EDM & Fingerprinting: Detect Exact Data

Beyond patterns — matching real data

Simple explanation

Think about the difference between spotting a passport and spotting YOUR passport.

A regex-based SIT is like a border guard who knows what a passport looks like — the right size, the right colour, a photo, machine-readable text. It can spot any passport. But it cannot tell if a specific passport belongs to a specific person on a watchlist.
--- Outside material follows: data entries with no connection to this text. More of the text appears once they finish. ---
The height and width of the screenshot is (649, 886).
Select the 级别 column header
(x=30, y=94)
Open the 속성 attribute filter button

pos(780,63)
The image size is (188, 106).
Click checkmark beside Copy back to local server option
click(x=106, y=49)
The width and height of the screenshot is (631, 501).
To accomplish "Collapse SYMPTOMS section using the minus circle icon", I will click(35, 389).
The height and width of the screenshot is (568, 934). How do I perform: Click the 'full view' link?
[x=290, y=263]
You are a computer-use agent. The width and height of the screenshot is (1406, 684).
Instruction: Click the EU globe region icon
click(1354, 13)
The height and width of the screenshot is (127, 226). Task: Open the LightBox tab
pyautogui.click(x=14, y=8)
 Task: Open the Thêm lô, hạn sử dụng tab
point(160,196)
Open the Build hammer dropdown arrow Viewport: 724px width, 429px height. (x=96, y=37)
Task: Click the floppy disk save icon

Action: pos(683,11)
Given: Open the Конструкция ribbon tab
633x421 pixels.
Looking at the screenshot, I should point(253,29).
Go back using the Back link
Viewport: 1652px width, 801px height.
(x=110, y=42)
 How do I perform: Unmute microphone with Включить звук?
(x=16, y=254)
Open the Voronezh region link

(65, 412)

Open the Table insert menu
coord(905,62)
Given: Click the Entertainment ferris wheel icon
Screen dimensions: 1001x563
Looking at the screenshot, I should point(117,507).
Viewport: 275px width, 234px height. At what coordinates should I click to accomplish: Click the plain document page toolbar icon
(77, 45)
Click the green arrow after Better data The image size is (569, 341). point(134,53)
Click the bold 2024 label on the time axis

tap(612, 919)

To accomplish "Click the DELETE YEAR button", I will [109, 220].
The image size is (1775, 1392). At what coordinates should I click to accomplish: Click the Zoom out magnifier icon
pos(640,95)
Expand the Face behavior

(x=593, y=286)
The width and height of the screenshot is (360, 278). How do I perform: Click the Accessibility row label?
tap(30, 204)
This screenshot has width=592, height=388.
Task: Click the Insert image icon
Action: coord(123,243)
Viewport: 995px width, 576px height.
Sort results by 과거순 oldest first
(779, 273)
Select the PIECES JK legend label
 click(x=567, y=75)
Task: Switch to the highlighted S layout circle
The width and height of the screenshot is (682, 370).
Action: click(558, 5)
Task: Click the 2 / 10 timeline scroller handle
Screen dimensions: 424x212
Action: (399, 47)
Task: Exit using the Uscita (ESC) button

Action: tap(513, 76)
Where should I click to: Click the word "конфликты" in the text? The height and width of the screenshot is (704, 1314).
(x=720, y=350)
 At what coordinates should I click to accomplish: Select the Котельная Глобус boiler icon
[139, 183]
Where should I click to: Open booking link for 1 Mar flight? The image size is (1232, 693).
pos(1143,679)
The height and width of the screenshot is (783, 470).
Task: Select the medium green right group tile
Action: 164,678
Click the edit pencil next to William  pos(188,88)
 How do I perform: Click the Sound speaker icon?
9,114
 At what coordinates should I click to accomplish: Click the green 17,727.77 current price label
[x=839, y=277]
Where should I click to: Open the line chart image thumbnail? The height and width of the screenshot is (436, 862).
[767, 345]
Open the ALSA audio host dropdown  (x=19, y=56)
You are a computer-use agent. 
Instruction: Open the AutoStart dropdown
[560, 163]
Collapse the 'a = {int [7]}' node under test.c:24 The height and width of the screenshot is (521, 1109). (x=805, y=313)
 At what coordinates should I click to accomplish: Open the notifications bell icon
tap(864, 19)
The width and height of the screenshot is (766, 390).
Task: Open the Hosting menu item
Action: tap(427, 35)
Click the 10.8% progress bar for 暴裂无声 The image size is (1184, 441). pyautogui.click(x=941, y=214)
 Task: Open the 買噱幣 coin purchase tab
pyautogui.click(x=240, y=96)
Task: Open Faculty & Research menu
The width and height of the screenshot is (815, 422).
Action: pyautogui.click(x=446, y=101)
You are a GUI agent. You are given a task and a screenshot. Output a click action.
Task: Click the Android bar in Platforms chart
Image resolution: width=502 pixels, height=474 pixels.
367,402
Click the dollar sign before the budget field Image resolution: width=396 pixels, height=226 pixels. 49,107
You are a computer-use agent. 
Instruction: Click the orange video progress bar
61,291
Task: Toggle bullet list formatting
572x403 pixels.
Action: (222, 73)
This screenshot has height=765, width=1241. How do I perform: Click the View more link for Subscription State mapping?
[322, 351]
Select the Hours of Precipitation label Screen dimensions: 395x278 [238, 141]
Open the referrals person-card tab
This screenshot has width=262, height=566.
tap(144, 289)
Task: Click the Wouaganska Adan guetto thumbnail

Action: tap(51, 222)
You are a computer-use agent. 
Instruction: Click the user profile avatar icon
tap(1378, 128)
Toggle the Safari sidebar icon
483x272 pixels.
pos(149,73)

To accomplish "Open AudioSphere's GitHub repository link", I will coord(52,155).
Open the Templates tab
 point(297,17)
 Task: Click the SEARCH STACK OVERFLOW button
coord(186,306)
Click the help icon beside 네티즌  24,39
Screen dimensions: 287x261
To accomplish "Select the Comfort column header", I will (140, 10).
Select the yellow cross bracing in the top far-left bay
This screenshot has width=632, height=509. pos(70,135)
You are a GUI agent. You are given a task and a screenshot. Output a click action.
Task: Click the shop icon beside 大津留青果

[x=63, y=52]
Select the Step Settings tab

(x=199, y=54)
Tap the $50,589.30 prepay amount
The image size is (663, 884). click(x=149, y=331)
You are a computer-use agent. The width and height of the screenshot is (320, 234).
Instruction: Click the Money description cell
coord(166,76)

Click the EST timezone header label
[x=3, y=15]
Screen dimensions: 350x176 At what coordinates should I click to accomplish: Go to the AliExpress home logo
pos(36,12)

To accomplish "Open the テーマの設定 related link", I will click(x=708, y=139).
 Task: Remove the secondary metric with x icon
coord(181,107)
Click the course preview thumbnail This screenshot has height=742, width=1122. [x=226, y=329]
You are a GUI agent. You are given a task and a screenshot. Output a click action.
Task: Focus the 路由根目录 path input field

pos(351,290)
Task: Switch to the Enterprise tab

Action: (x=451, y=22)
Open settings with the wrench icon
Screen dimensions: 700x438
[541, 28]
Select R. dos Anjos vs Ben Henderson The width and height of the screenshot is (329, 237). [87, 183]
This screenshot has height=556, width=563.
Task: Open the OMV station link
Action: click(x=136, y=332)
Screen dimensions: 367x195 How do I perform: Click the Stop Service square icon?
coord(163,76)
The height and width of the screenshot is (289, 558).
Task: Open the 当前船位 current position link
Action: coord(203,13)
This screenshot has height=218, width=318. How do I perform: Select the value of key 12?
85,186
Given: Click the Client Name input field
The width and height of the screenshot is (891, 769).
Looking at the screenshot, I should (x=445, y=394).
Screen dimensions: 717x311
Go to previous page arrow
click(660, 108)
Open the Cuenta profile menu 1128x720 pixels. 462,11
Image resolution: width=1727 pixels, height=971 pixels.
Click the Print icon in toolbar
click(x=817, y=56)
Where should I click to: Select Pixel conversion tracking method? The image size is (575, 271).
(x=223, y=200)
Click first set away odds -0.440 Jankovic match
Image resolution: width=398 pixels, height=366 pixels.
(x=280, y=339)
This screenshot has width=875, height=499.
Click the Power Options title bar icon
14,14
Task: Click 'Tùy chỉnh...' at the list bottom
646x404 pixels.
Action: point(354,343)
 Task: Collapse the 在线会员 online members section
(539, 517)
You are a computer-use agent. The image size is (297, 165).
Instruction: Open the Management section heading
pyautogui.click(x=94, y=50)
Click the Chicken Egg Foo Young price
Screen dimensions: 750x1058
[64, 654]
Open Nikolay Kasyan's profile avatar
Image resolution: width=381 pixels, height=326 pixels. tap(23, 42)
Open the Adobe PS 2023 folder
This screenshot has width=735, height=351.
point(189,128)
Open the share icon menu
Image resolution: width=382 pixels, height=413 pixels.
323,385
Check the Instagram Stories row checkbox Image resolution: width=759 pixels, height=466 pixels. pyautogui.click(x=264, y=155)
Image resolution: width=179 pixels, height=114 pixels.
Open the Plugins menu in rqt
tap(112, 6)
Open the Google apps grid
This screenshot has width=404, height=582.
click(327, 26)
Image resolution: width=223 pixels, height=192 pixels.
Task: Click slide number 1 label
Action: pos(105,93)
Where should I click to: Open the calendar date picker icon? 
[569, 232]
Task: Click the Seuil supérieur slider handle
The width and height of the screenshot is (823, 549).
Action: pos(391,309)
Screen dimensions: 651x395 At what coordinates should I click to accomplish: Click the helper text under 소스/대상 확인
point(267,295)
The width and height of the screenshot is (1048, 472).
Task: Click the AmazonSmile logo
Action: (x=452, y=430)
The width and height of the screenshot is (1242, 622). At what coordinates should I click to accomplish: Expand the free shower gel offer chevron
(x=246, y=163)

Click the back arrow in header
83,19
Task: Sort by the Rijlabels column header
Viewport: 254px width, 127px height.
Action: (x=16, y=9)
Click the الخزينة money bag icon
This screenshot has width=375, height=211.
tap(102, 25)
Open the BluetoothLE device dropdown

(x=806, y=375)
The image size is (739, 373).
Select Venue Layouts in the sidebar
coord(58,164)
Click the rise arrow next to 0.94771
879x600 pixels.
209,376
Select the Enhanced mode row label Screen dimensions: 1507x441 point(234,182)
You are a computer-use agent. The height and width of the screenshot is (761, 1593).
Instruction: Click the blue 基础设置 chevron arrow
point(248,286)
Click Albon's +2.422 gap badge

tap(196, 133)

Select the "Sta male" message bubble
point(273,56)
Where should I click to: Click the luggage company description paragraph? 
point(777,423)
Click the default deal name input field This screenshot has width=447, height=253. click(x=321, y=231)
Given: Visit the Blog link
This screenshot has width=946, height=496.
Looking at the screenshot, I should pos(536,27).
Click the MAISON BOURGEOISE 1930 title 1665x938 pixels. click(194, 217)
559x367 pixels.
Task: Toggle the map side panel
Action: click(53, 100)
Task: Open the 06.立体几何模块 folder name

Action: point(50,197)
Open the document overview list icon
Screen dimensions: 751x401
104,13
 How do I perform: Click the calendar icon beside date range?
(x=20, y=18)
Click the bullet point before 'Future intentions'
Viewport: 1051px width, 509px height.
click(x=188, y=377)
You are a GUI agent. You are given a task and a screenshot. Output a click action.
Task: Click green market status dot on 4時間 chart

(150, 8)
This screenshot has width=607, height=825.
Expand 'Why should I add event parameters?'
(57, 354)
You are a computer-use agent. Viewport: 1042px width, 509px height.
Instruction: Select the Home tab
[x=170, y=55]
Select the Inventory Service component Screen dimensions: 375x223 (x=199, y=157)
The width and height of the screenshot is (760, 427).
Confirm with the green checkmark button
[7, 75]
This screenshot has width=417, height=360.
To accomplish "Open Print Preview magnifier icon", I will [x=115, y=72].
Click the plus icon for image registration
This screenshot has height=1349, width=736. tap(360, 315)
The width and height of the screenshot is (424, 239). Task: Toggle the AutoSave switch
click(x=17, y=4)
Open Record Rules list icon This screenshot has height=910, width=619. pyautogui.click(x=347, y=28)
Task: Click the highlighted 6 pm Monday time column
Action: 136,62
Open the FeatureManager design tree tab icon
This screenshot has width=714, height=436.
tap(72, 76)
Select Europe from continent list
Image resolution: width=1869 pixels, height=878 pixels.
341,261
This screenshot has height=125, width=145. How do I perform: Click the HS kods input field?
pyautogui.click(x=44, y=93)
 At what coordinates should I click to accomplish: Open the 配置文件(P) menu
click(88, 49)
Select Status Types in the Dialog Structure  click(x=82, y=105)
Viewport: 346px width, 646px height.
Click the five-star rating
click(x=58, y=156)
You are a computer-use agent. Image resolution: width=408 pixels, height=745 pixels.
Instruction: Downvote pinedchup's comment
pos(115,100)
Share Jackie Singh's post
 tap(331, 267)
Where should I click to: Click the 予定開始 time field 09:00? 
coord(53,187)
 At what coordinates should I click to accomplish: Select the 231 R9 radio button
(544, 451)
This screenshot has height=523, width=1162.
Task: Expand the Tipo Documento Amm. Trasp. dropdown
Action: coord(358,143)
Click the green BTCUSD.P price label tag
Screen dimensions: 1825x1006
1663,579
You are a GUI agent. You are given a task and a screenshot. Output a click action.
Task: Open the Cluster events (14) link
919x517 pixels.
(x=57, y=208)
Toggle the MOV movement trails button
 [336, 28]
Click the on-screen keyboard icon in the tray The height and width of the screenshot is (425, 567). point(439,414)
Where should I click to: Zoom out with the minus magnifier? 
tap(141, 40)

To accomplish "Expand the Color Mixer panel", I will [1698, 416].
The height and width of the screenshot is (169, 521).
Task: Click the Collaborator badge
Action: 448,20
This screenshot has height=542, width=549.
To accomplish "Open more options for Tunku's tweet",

Exact data match (EDM) is like a guard with a database of everyone on the watchlist. When they scan a passport, they compare it directly against the database. If the name and number match an entry, they know exactly who it is — not just “this is a passport” but “this is John Smith’s passport.”

Document fingerprinting is different again — it learns the template of a specific form (like a tax return or patent application) and detects any document that matches that form’s structure, even if the content is different.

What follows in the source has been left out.